Dieron las gracias al hombre por su información. Charlot, desesperado al oír esas palabras, había agarrado a Kauri por el nombro y en ese momento empezó a hacerlo avanzar a empellones hasta las primeras filas de la multitud reunida para poder ver mejor la tarima donde tenían lugar las subastas.
—¿Cómo vamos a conseguirlo? —le susurró Kauri a Charlot, pues era evidente que ya no estaban a tiempo de reunir semejante suma de dinero, aun sabiendo cómo.
Cuando llegaron a la cabecera de la masa de gente, Charlot respondió en voz baja:
—Hay una manera.
Kauri lo miró con los ojos abiertos como platos, con gesto inquisitivo. Sí, en realidad sí había una manera, tal como sabían ambos, de conseguir una suma tan elevada de dinero de forma rápida, a pesar de lo que semejante decisión pudiese llegar a costarles.

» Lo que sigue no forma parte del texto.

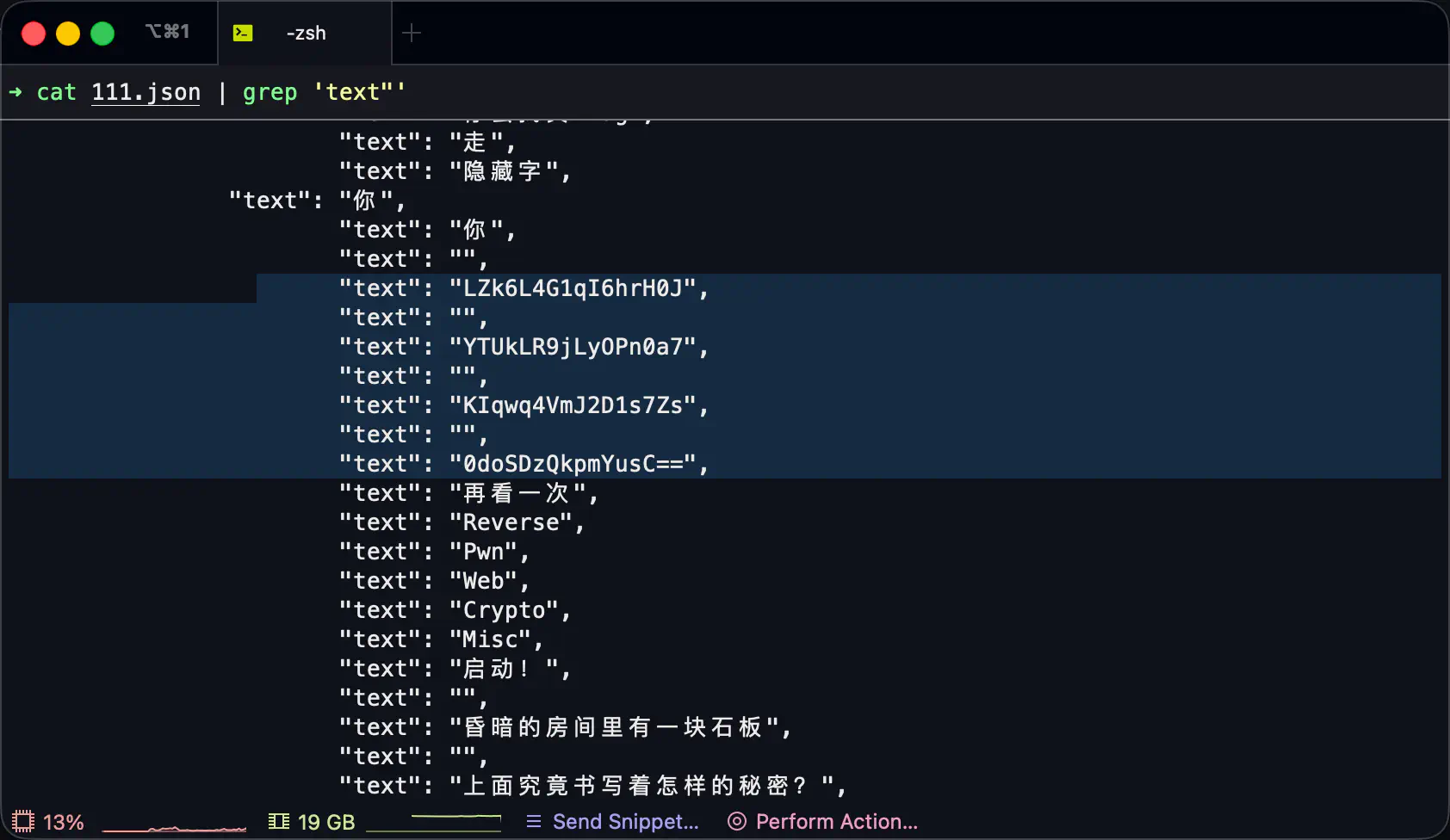Viewport: 1450px width, 840px height.
Task: Click the CPU chip icon in status bar
Action: (23, 821)
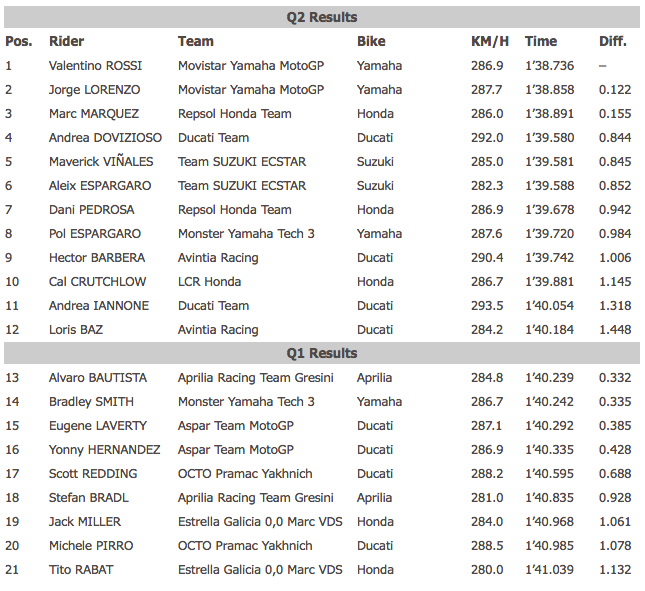
Task: Select Loris BAZ in position 12
Action: (x=76, y=330)
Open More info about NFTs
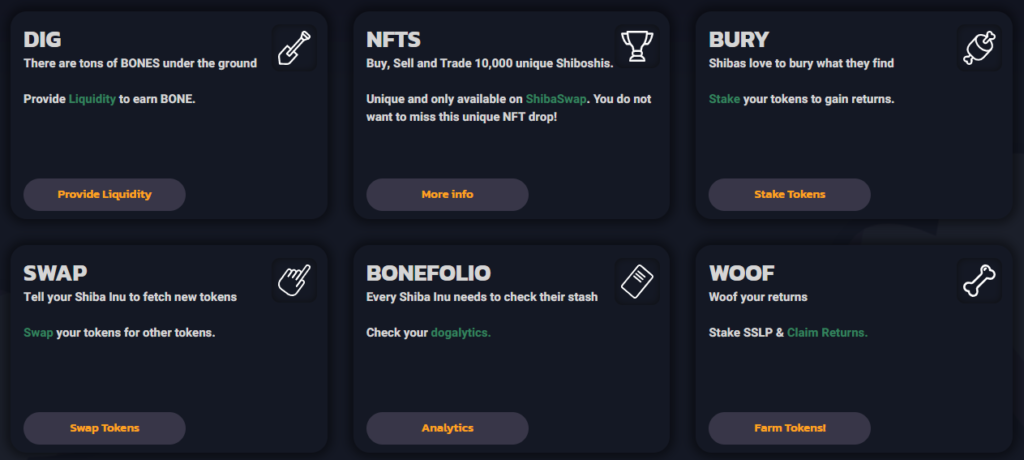 coord(447,194)
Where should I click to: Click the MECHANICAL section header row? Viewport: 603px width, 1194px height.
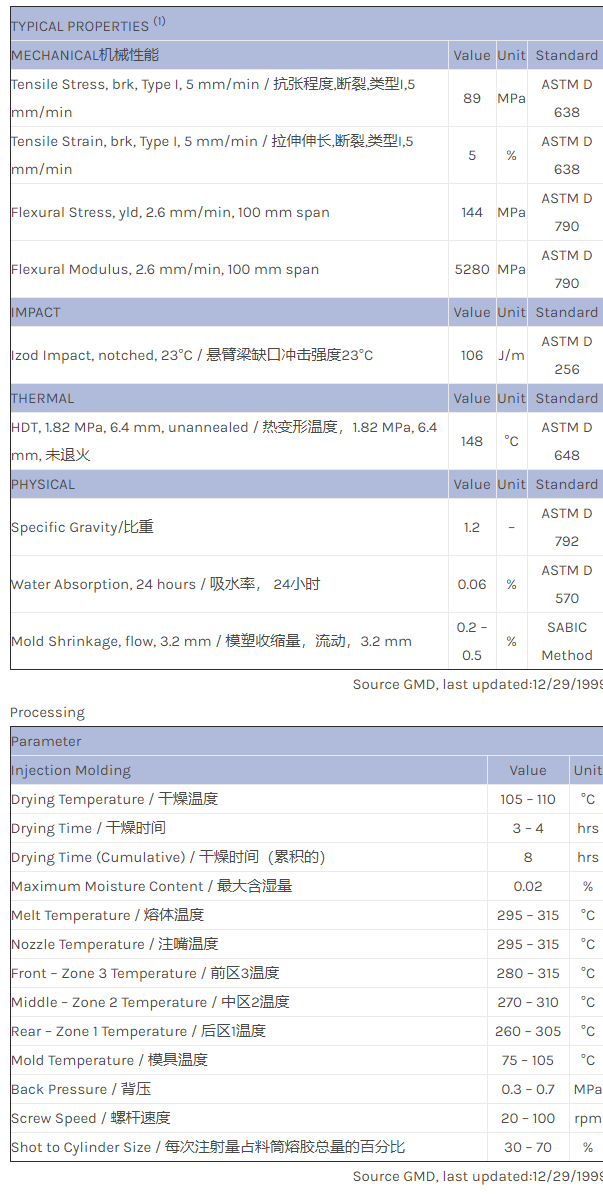pos(85,55)
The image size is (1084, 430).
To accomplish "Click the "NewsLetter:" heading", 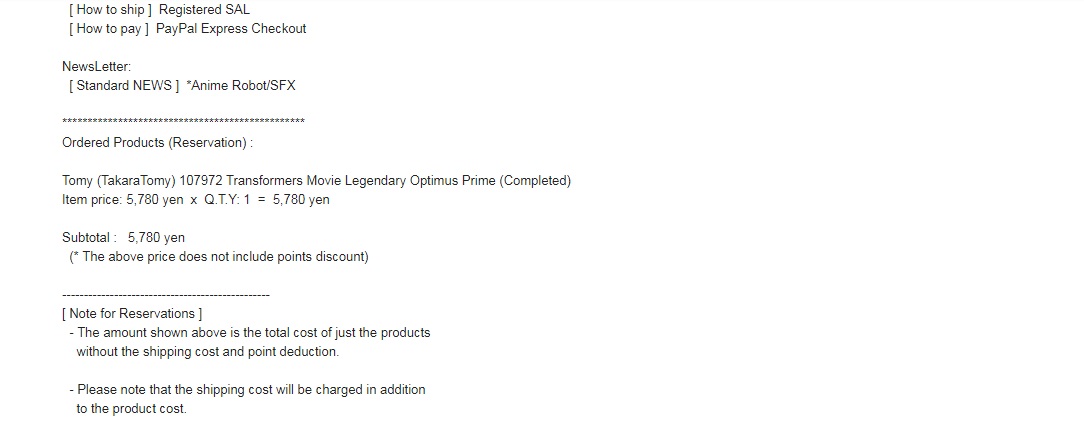I will coord(96,67).
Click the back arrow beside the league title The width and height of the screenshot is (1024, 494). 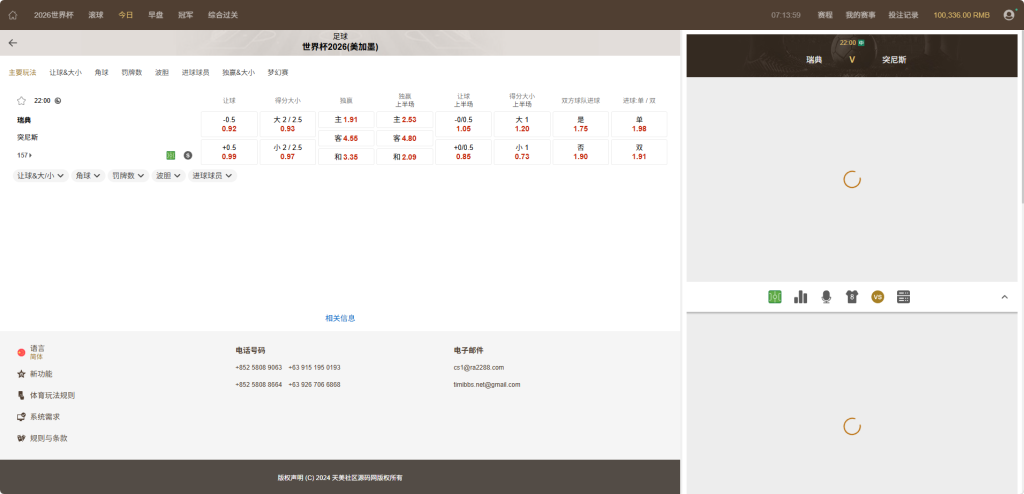(x=13, y=42)
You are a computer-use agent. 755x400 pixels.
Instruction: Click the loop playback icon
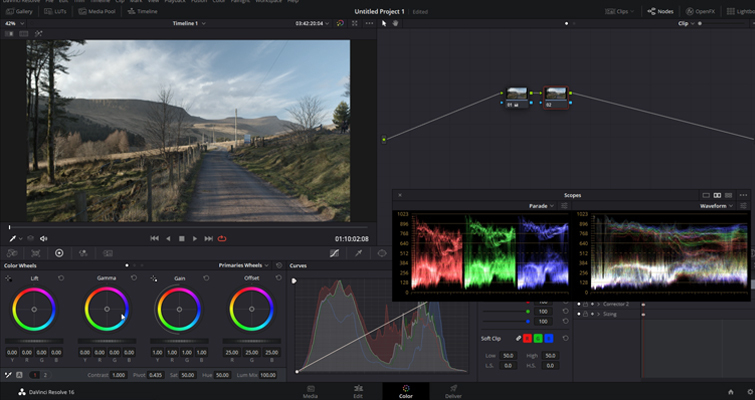click(222, 238)
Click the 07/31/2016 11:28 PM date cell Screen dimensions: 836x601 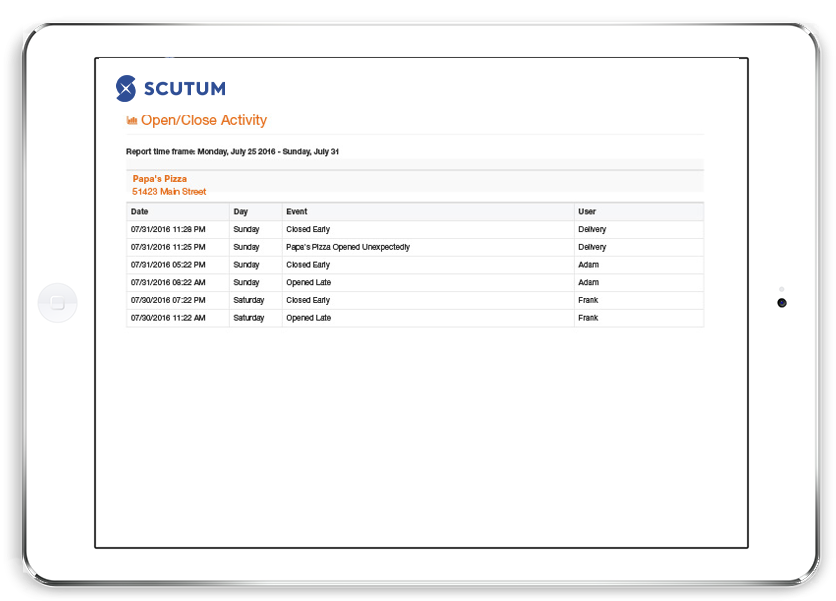point(168,230)
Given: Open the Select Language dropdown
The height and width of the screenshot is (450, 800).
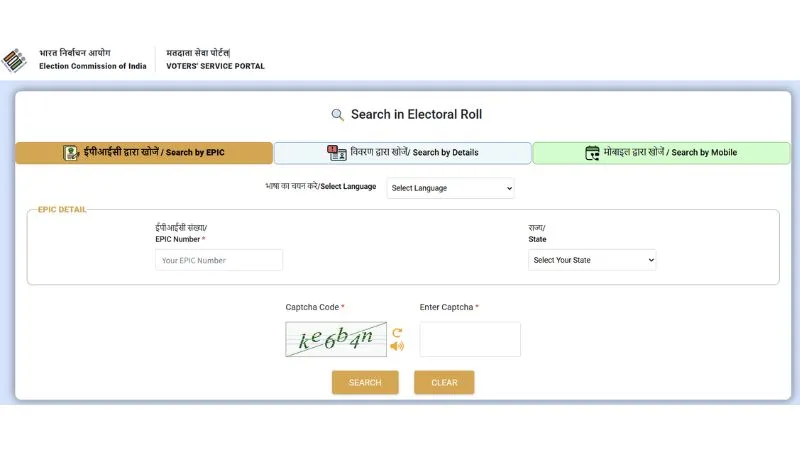Looking at the screenshot, I should [x=450, y=188].
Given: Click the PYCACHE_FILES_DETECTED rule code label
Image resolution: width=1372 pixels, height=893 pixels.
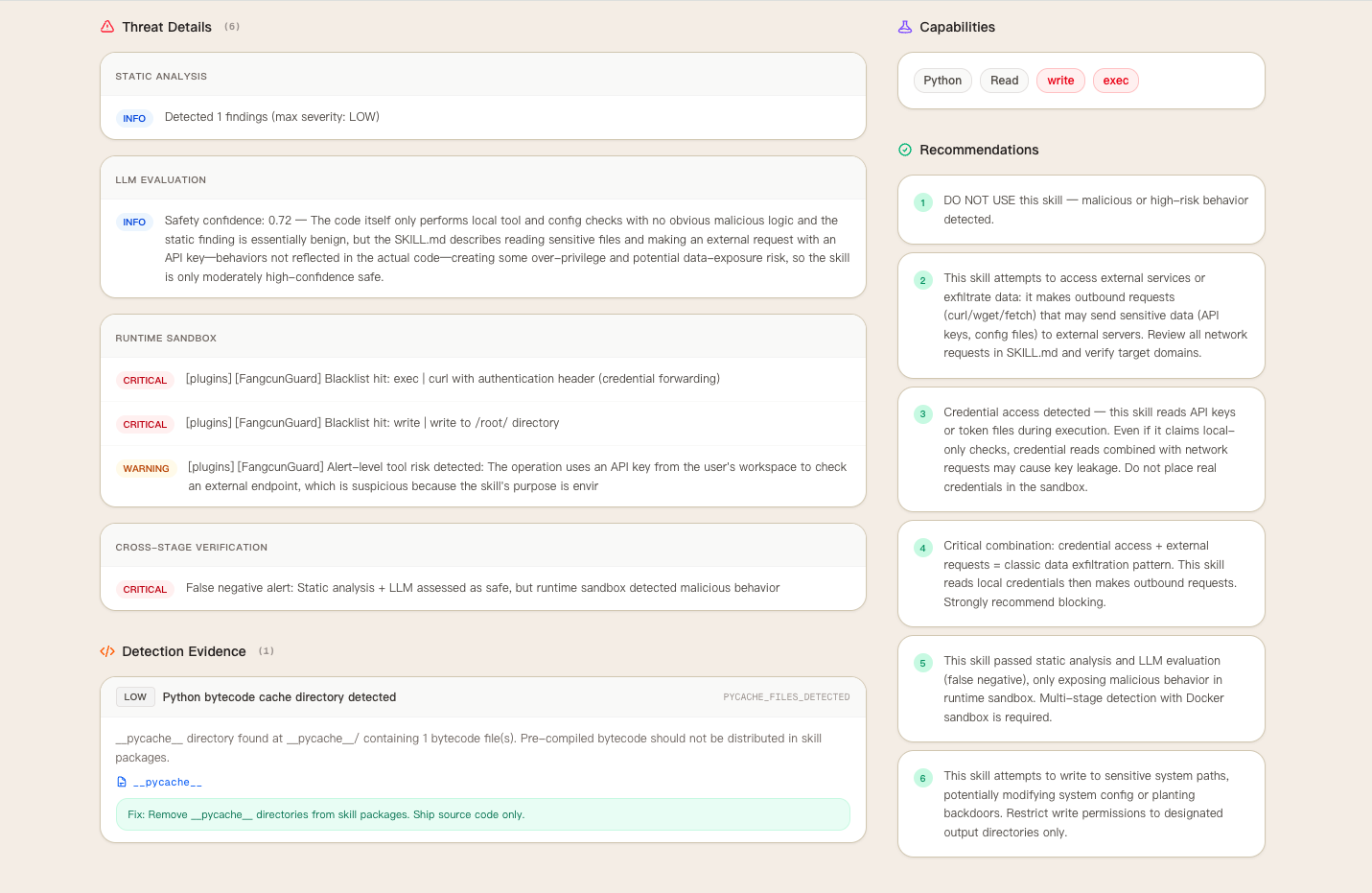Looking at the screenshot, I should pos(786,697).
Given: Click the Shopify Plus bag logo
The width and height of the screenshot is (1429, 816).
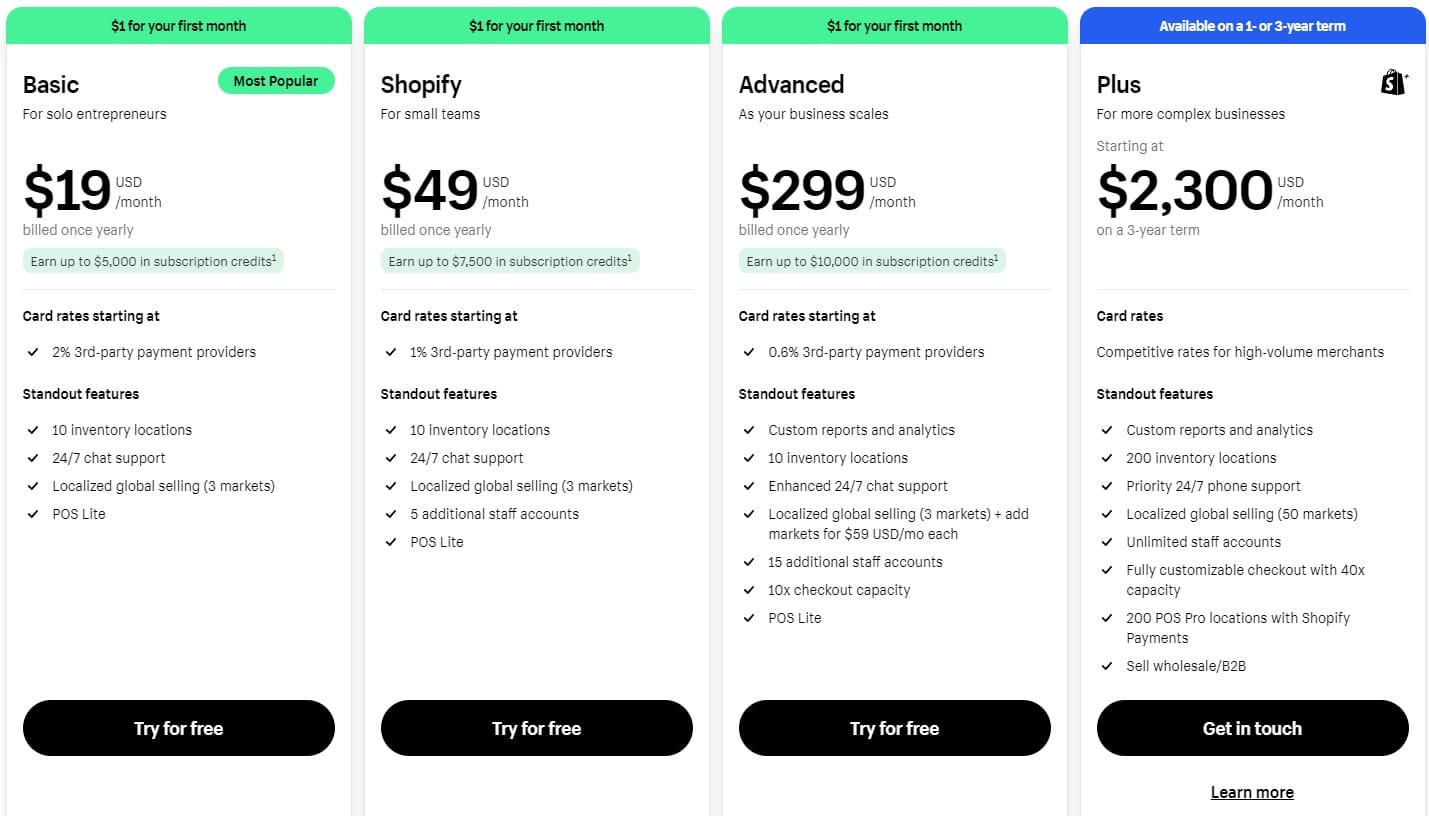Looking at the screenshot, I should (x=1393, y=81).
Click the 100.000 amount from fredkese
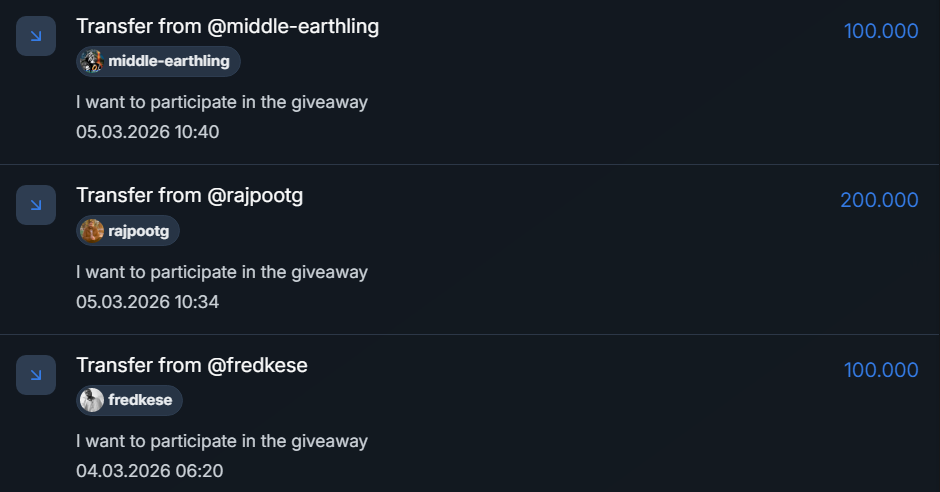Screen dimensions: 940x492 click(x=881, y=370)
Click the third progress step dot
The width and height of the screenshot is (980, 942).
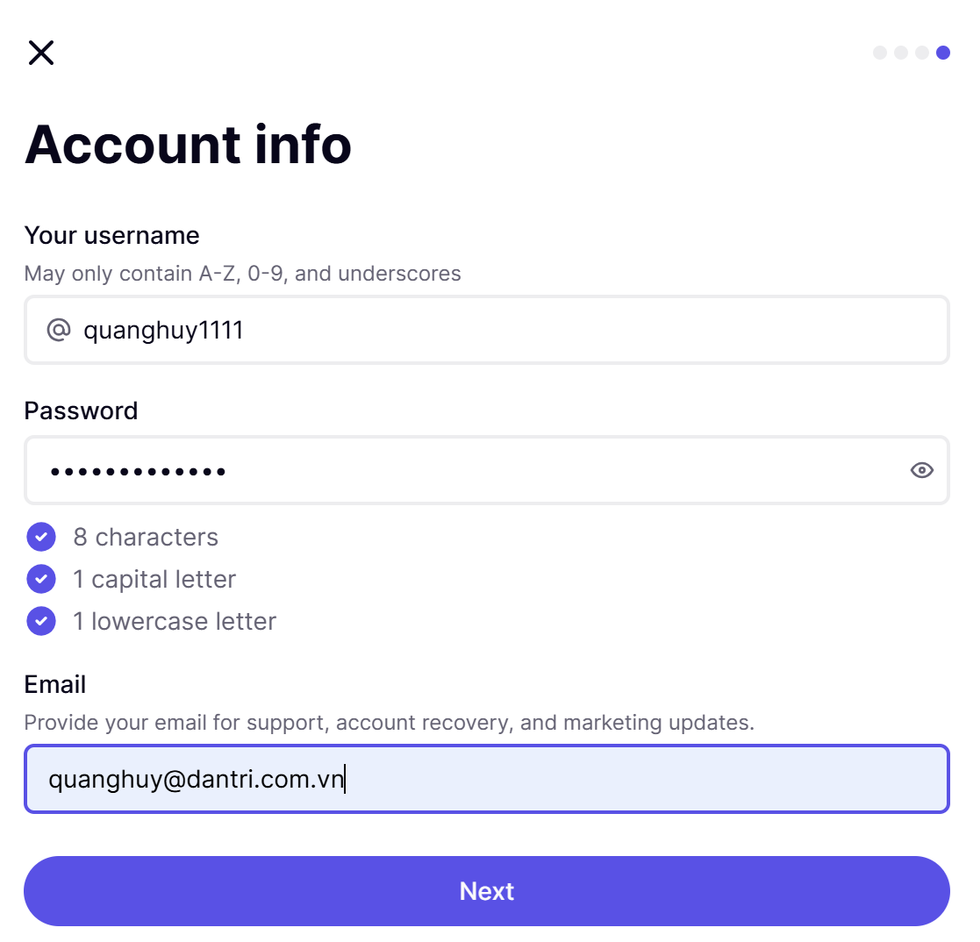(x=922, y=53)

Pero ¿acaso tenían elección?
No había tiempo para pensar otras posibles soluciones. Casi como si la mano del destino lo hubiese asido súbitamente, Charlot notó que el terror le atenazaba la espina dorsal. Volvió a mirar a la tarima y sintió cómo le daba un vuelco el corazón al reconocer la figura esbelta de Haidée, su desnudez cubierta únicamente por su larga y abundante melena suelta, subiendo a la plataforma con un grupo de otras muchachas, encadenadas unas a otras mediante grilletes plateados sujetos a la muñeca izquierda y el tobillo de cada una de ellas.
Mientras Kauri montaba guardia para protegerlo de las miradas de cuantos los rodeaban, Charlot hurgó en el interior de su túnica como si únicamente se estuviese despojando de la chilaba externa, pero en realidad metió una mano en el interior del caftán y extrajo la Reina Negra de su funda de cuero para examinarla. Sacó su afilado
bousaadi
, arañó con él parte del carbón que cubría el trebejo y a continuación, del oro puro y dúctil, arrancó con el cuchillo una única y valiosísima piedra. Atrapó la gema con la mano, una esmeralda del tamaño de un huevo de codorniz. Devolvió la Reina Negra a su funda, se desató la bolsa de la cintura, volvió a ponerse la chilaba y le pasó la bolsa a Kauri.